-- Exercise goal --
Could you write out the items from the start through the line containing "go-button: Go! is", swapping "particular" for "specific" and keeping everything else the same? Omit the pictures.

-- Records for this task --
**********
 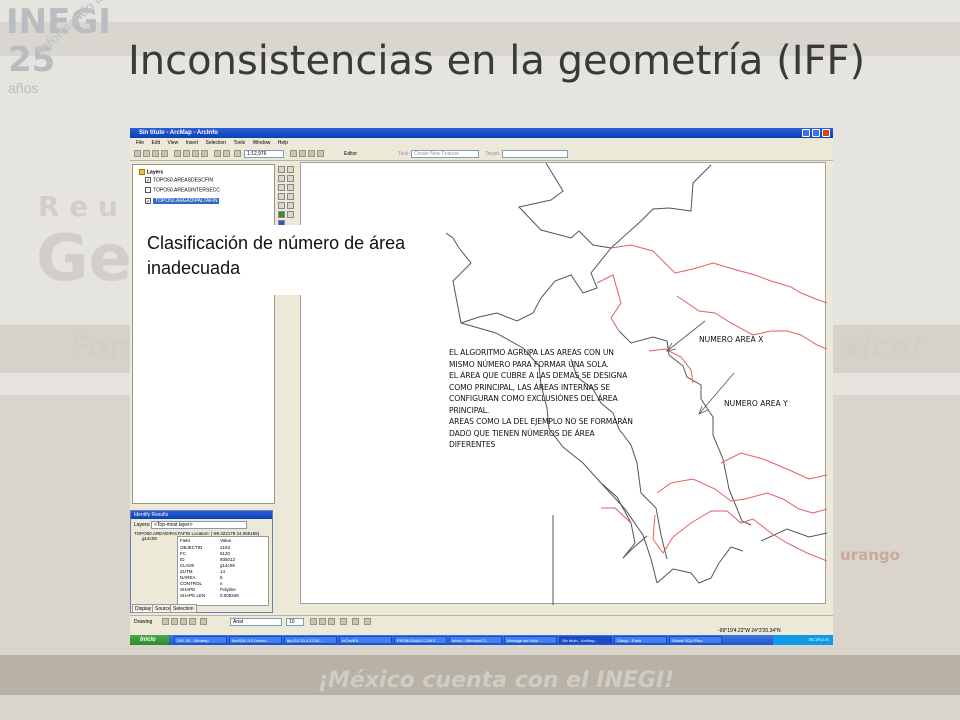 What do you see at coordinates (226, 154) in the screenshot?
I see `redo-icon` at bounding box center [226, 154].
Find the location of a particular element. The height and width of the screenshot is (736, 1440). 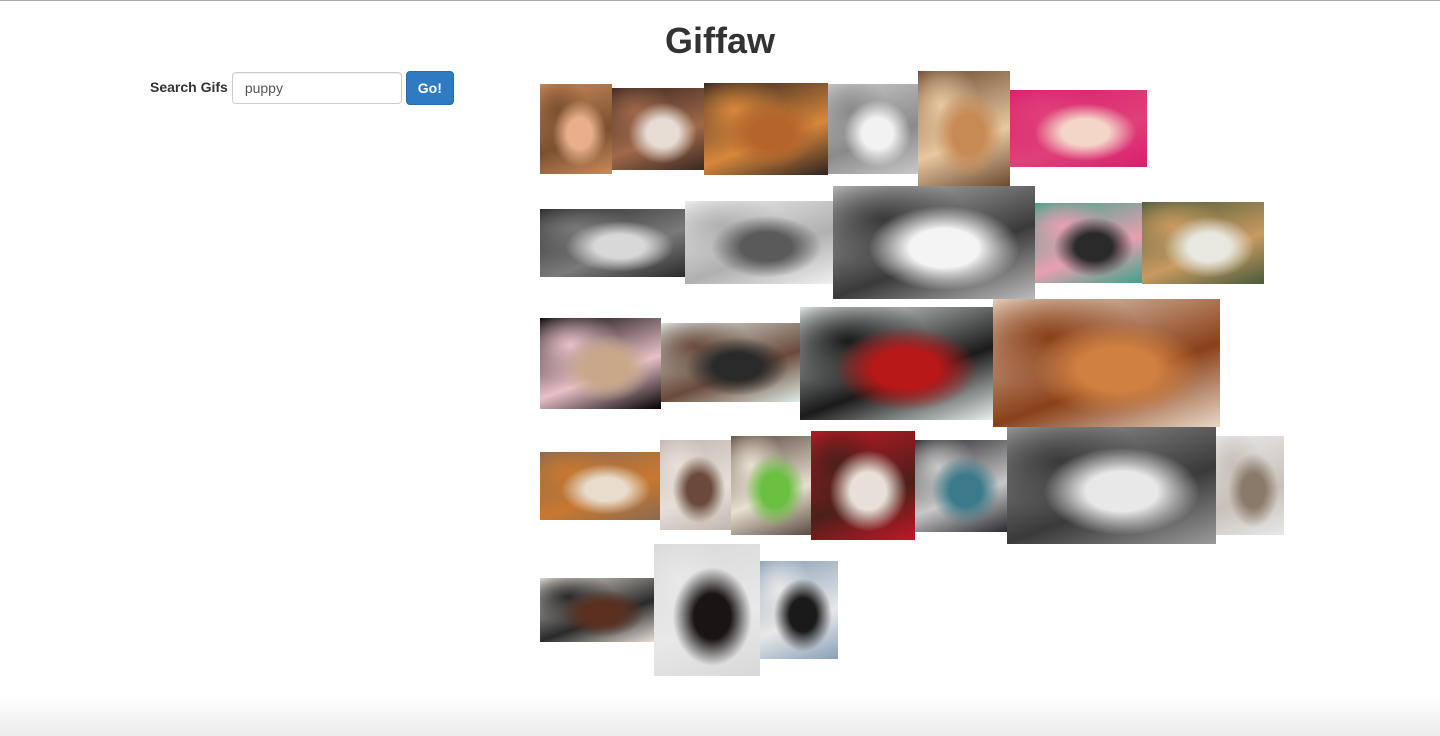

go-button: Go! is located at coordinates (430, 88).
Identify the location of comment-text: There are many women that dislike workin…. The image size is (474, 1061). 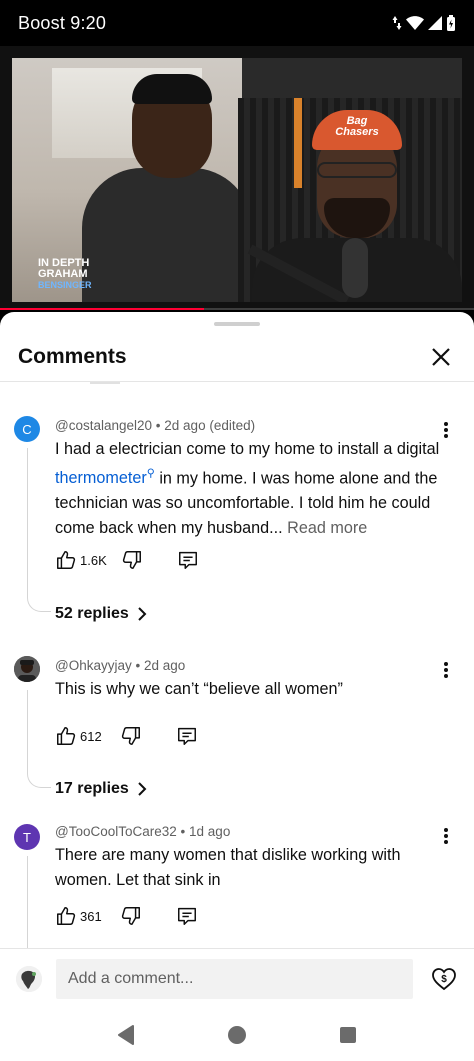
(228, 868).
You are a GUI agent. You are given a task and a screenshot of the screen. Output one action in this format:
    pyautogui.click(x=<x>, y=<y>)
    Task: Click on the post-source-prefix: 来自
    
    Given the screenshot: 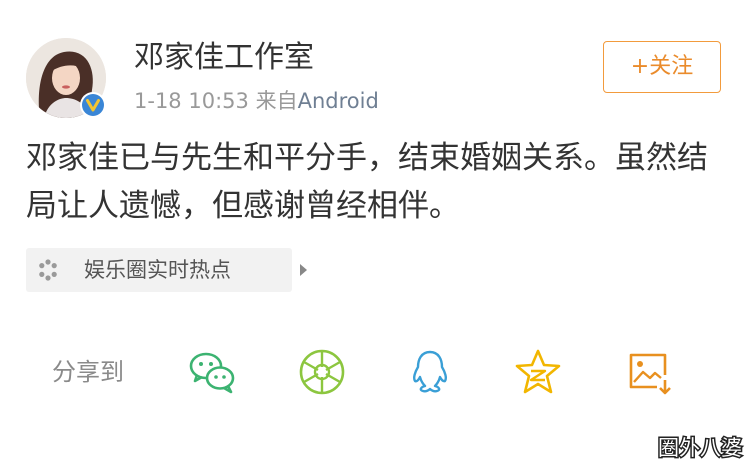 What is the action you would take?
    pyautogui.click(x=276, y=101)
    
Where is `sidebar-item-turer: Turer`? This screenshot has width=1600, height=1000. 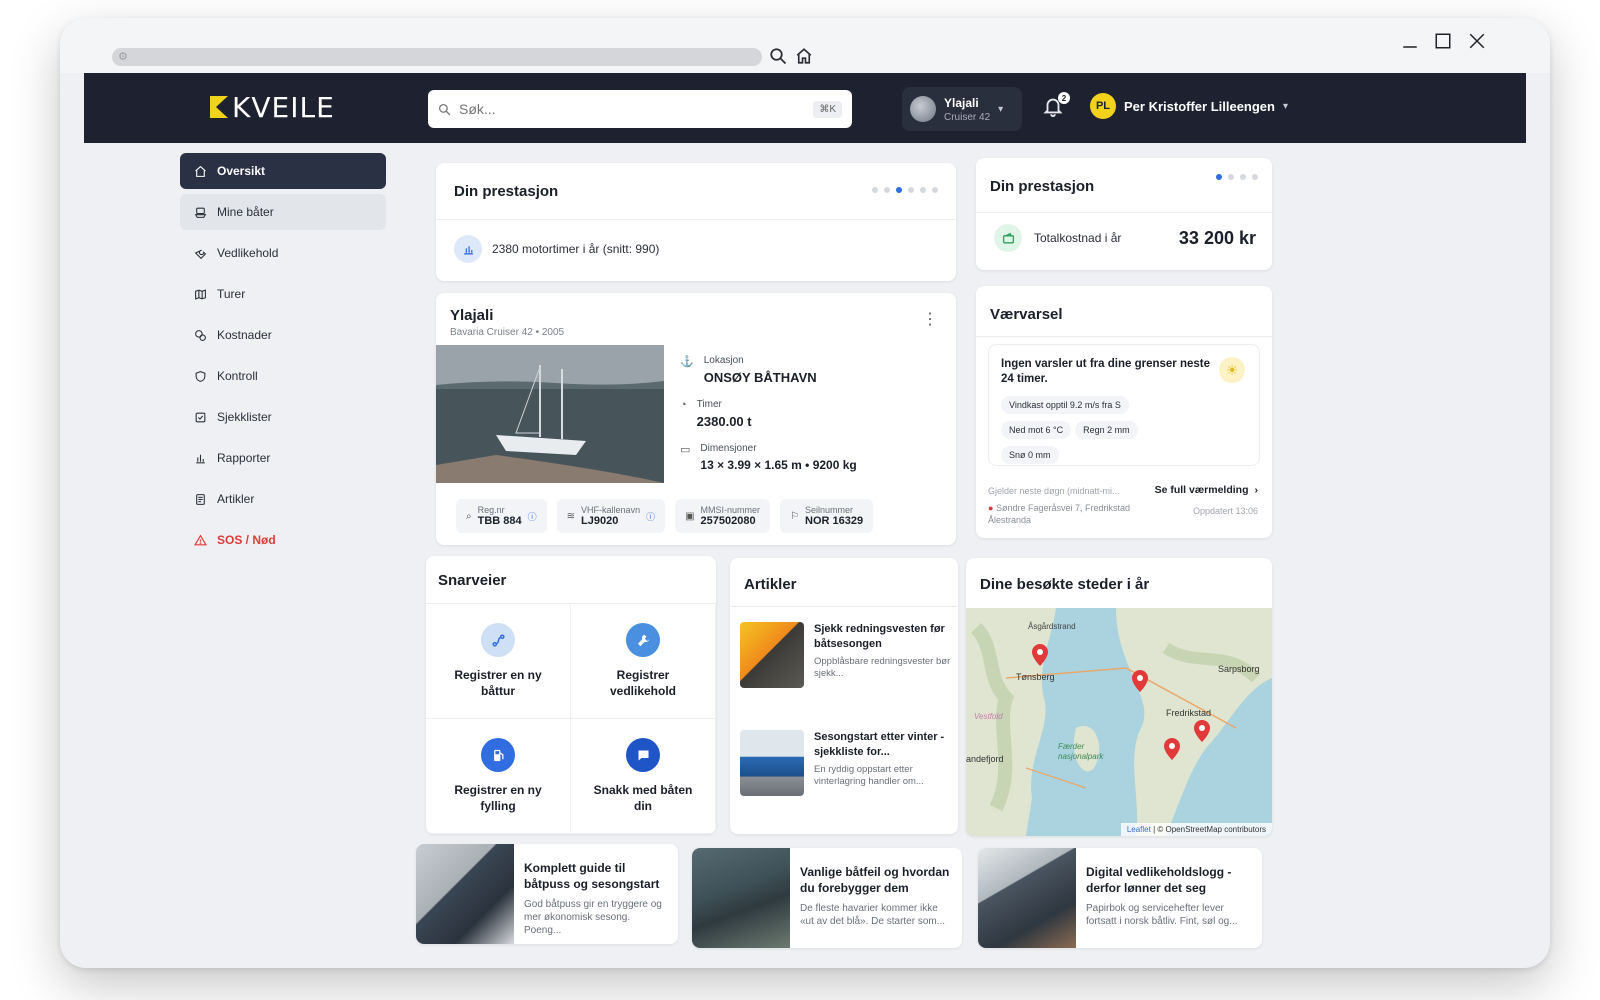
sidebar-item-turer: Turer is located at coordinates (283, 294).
**********
-- Worked solution --
  What do you see at coordinates (226, 154) in the screenshot?
I see `redo-icon` at bounding box center [226, 154].
Find the location of a specific element. The height and width of the screenshot is (736, 1440). 

go-button: Go! is located at coordinates (430, 88).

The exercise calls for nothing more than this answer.